- [Task statement]: Please repeat, precisely as written, only the lines from the one containing "Open structure popup settings gear" through the last line of the records below, pictures omitted.

╭──

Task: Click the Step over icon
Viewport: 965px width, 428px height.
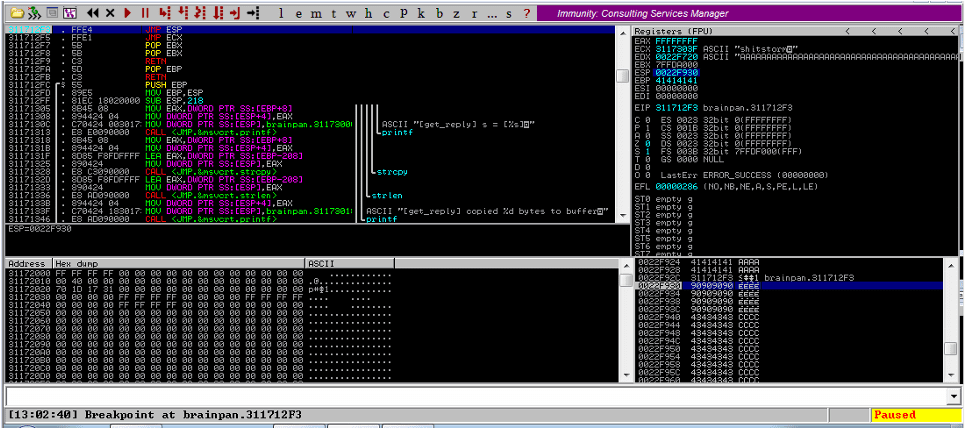Action: pos(182,13)
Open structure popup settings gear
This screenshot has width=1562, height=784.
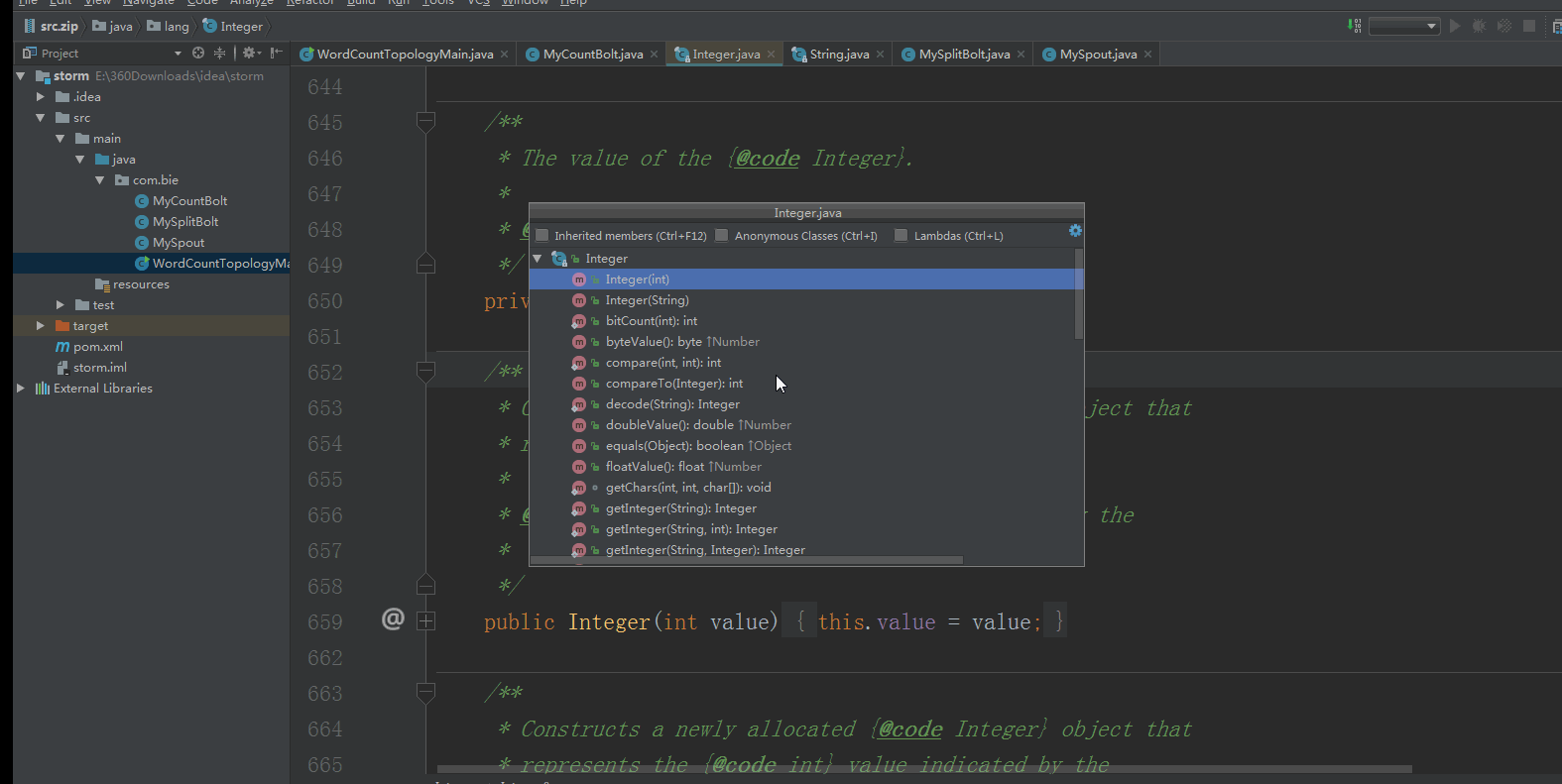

╰──

- [Exercise response]:
Open structure popup settings gear
This screenshot has width=1562, height=784.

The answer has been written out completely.